Tue, 2020-08-11 00:11

BASRA, Iraq: An explosion near the Jraischan border crossing between Iraq and Kuwaiti on Monday evening targeted a convoy carrying equipment for US forces, three Iraqi security forces told Reuters.
It was not immediately clear if there were any US troops in the convoy or if anyone had been injured in the explosion, which went off just before 9 p.m. Baghdad time (1800 GMT).
The Iraqi military denied the incident took place.
Vehicles are regularly loaded with military equipment at the crossing, the sources said, and the cargo is usually loaded or unloaded before entering or exiting Iraq.
Foreign companies are contracted by US forces to provide security in the area, the Iraqi security sources said.

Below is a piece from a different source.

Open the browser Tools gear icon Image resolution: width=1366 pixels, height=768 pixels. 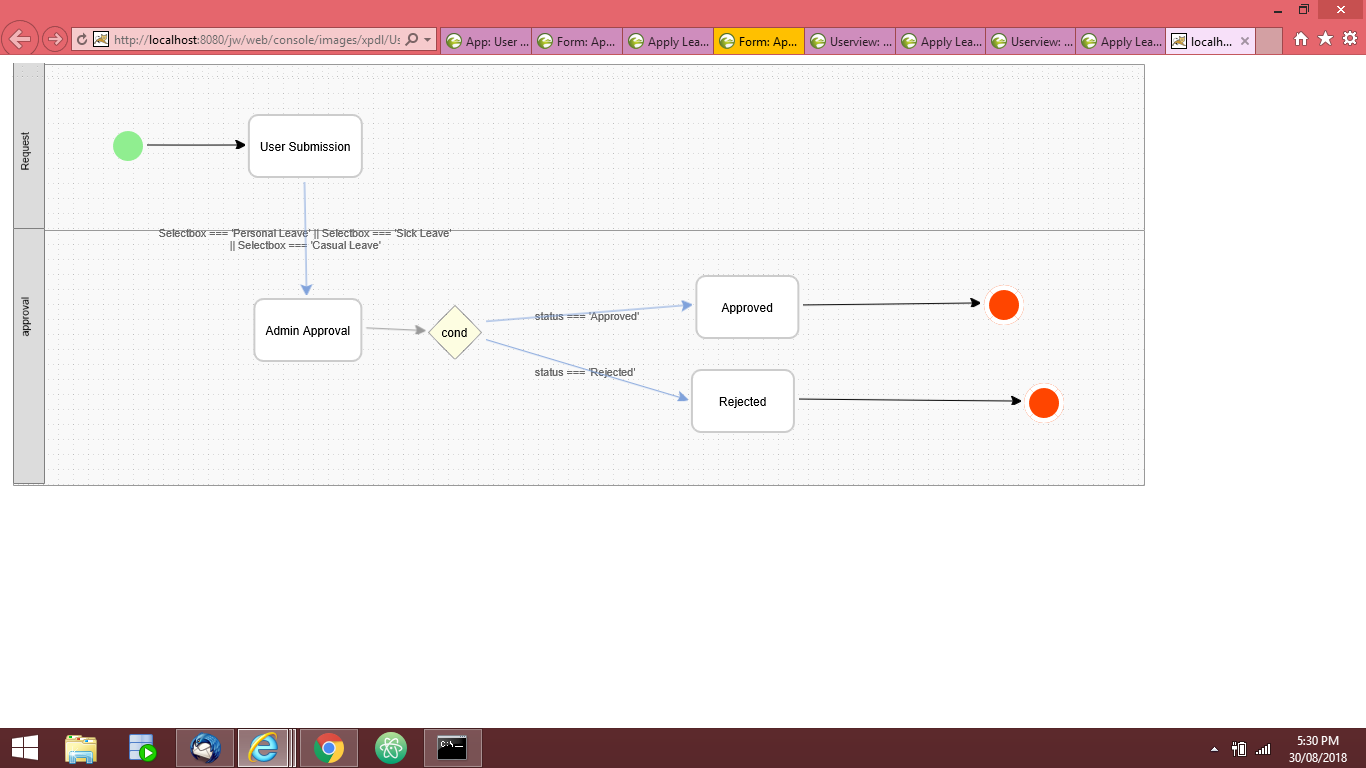click(1349, 39)
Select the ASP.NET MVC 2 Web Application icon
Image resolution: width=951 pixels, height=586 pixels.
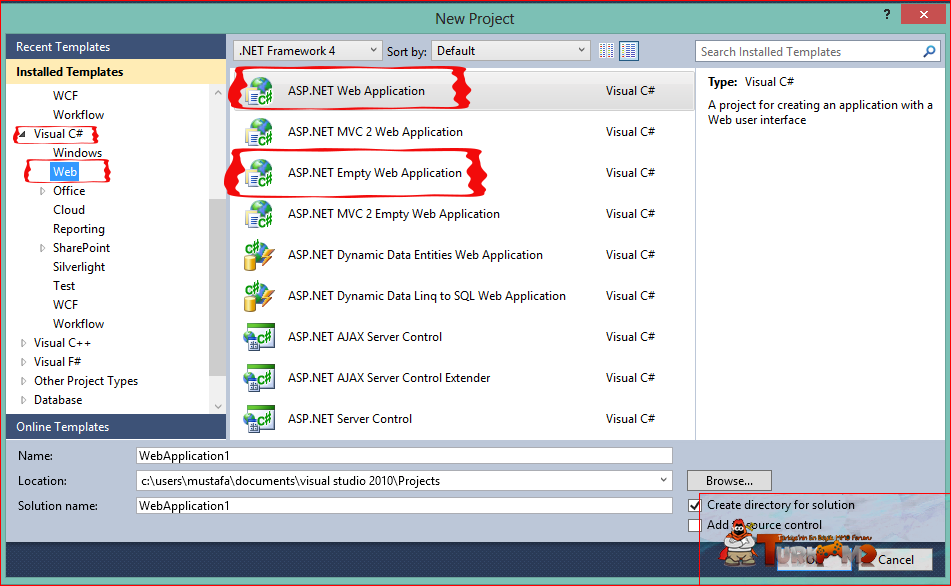point(260,132)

A security source had earlier said that the explosion was caused by an Iraqi Shiite Muslim militia targeting a US military base near the crossing by smuggling in an explosive device, and that some staff on the base had been injured. This was later contradicted by other security sources who said a convoy was attacked, not a base.
The US Embassy in Kuwait said it was looking into the matter.
A little known Iraqi Shiite militia group by the name of Ashab Al-Kahf claimed responsibility for the attack and published a video showing an explosion at a distance. It said it was able to destroy US military equipment and large parts of the crossing.